- Exercise goal
In your copy, set down the entries exactly and exclude the pictures.

*** Data to use Section Begins ***

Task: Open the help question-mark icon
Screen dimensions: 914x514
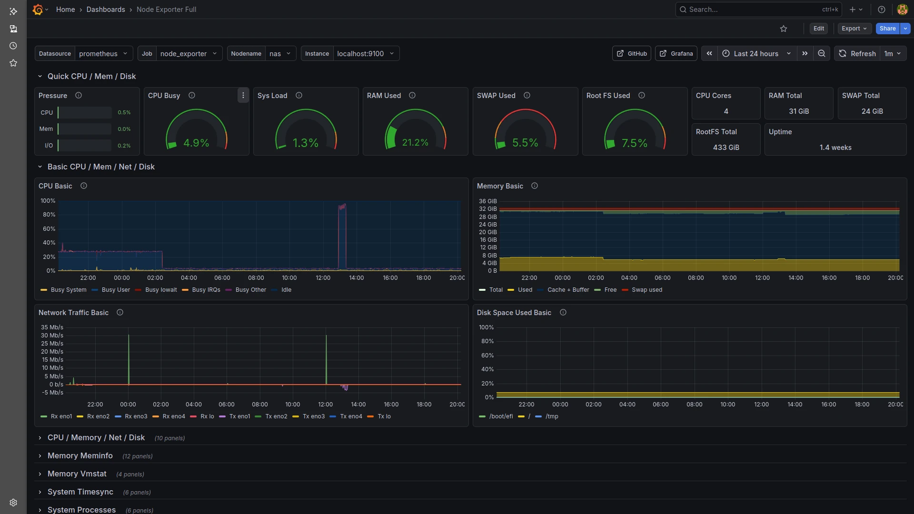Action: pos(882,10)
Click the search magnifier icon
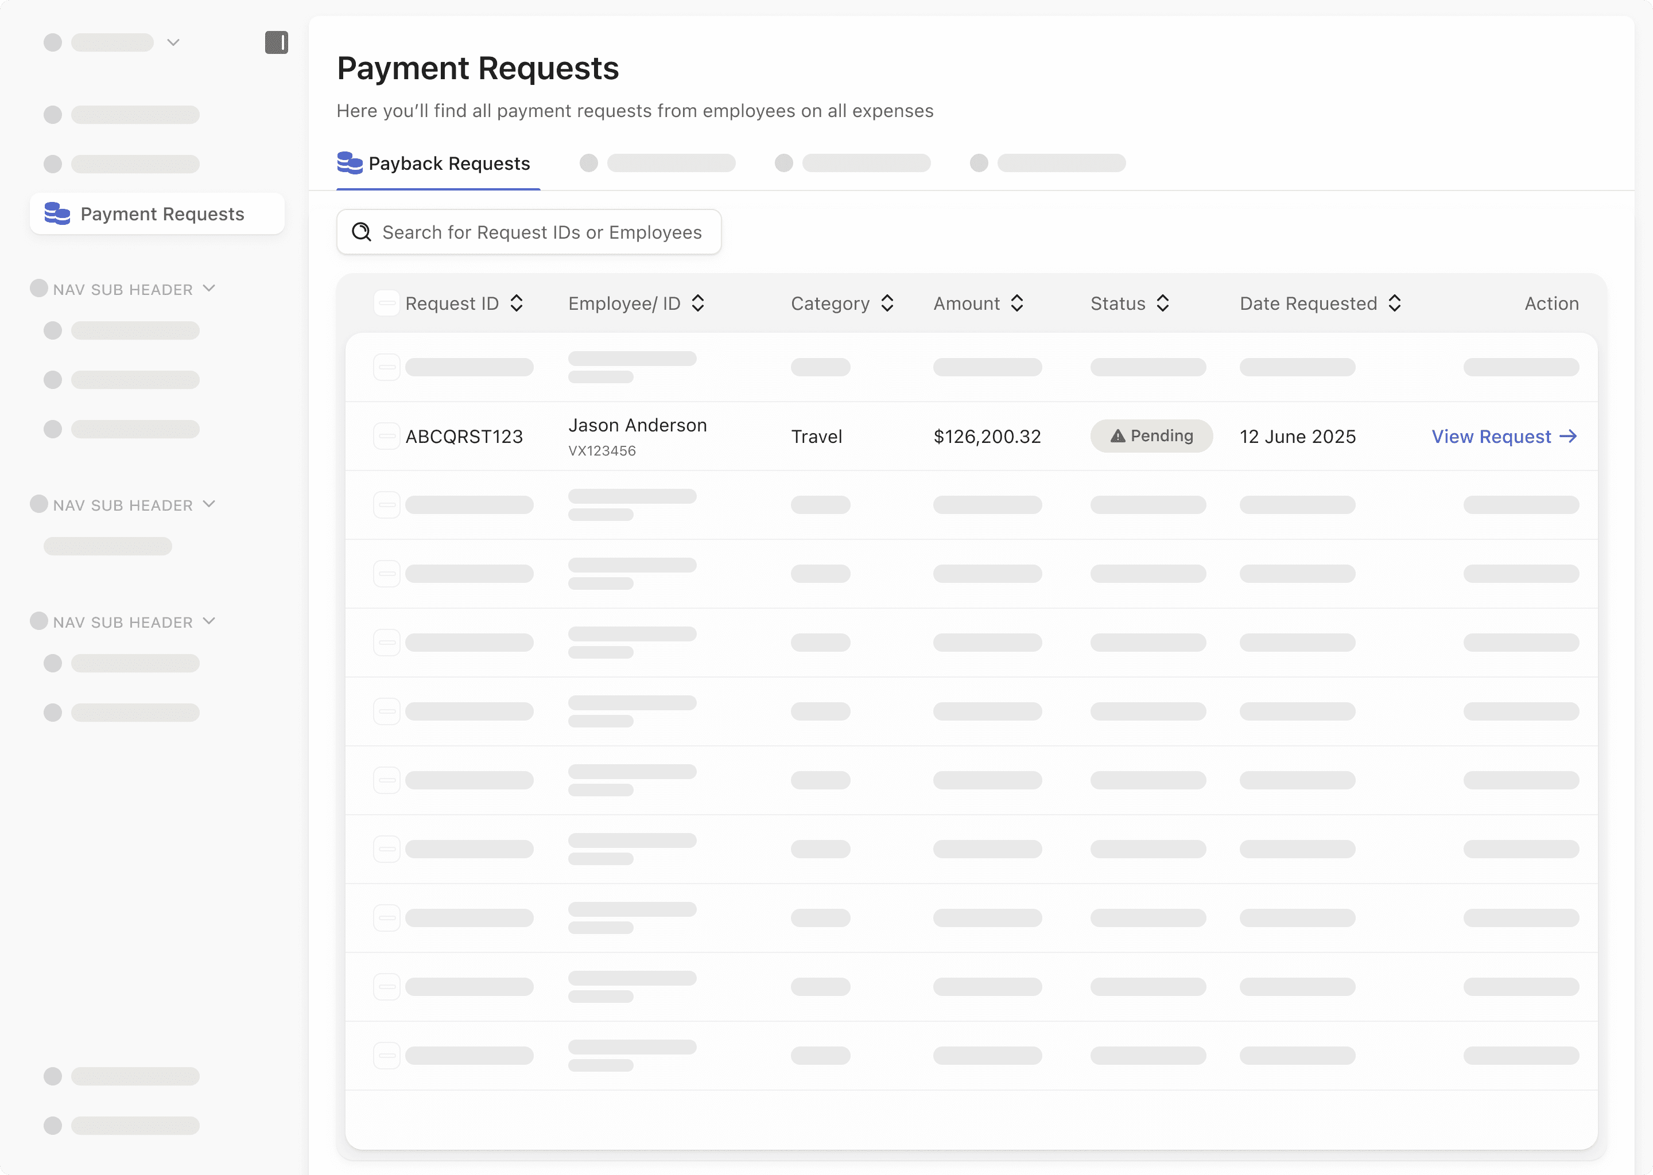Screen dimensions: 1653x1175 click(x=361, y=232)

*** Data to use Section Ends ***

- Response to the task
Task: Open the help question-mark icon
Screen dimensions: 914x514
Action: pos(882,10)
Click the search magnifier icon
Screen dimensions: 1653x1175 click(x=361, y=232)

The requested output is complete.